- _Estratto del documento_
Il mio puzzle, i miei pezzi.Di ieri e l'altro ieri.

domenica 30 settembre 2012

Il caso Tortora. Rispolverato in tv un macigno per le nostre coscienze. Anche questa è storia...



« Dunque, dove eravamo rimasti? Potrei dire moltissime cose e ne dirò poche. Una me la consentirete: molta gente ha vissuto con me, ha sofferto con me questi terribili anni. Molta gente mi ha offerto quello che poteva, per esempio ha pregato per me, e io questo non lo dimenticherò mai. E questo "grazie" a questa cara, buona gente, dovete consentirmi di dirlo. L'ho detto, e un'altra cosa aggiungo: io sono qui anche per parlare per conto di quelli che parlare non possono, e sono molti, e sono troppi. Sarò qui, resterò qui, anche per loro. Ed ora cominciamo, come facevamo esattamente una volta ».

E' l'autunno del 1987. Ricordo benissimo di aver visto questa puntata di "Portobello". La prima, dopo che Enzo Tortora era uscito dal carcere e soprattutto la prima, dopo che era stato prosciolto dall'accusa di essere colluso con le cosche camorristiche e di essere immischiato nello spaccio di stupefacenti.

- _Dati mostrati_
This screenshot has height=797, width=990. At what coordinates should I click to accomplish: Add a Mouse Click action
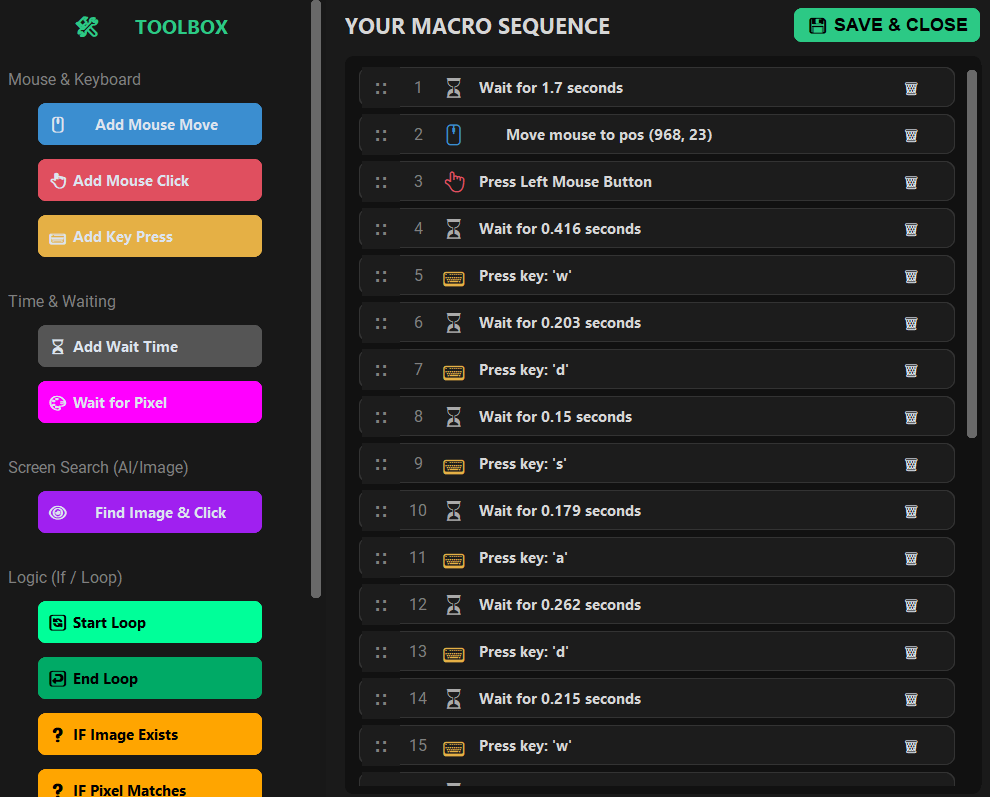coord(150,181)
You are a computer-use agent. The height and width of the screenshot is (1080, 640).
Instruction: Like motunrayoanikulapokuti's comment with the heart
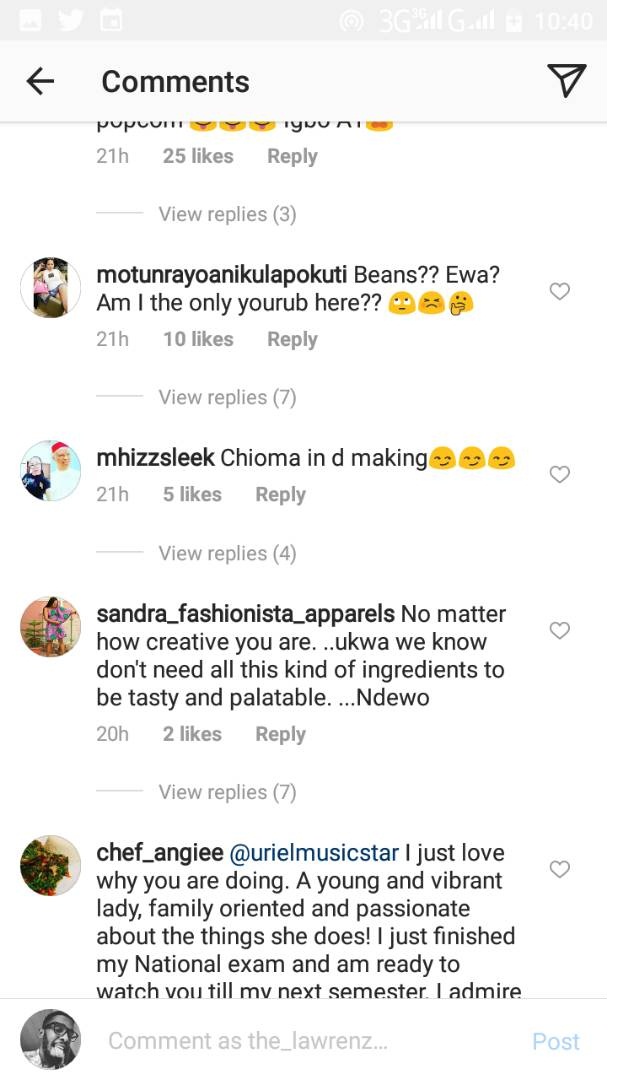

- _Cosa fare_
**A.** Rispondi a queste domande sul testo dedicato al caso Tortora:
(i) In quale giorno è stato pubblicato il testo?
(ii) In quale stagione e in quale anno va in onda la puntata ricordata?
(iii) Come si chiama il programma televisivo di quella puntata?
**B.** Continua il testo sul caso Tortora a partire dall'ultima frase riportata.

- _Risposte ai compiti_
**A.**
(i) Domenica 30 settembre 2012.
(ii) Nell'autunno del 1987.
(iii) "Portobello".

**B.**
Diventato nel frattempo parlamentare europeo con i Radicali, iniziò una battaglia per la garanzia dei carcerati, per tutelare quelle persone che aveva conosciuto, suo malgrado, ma grazie alle quali "non era crollato". Non fece in tempo a realizzare molto di quanto si era prefisso, perchè un cancro lo vinse appena un anno dopo il suo ritorno in Rai, nel 1988. Per molti quel male era solo la fisiologica conseguenza di quanto subìto ingiustamente in quei 5 terribili anni.
Credo che tra qualche secolo Enzo Tortora sarà sui libri di storia: se non sarà così, ci vorrà qualcuno che ne ricordi la storia, le vicissitudini, il paradosso, che oggi sembra così inverosimile. Non a caso il suo nome è ormai considerato l'icona della malagiustizia, dell'arroganza delle toghe, dell'approssimazione delle indagini, dell'apoteosi dell'ipocrisia giornalistica. Una sorta di asticella, un limite alla decenza - per altro già ampiamente superato in quella circostanza - oltre la quale nessuno credo osi più addentrarsi.
Era la fine degli anni Ottanta, ma l'attualità di quella vicenda costringe il nostro Paese a guardarsi allo specchio: non per contarsi le rughe, ma per solcarle pensando a quanti errori siano stati commessi nel cammino di questi ultimi decenni... senza che poi ne sia valsa la pena.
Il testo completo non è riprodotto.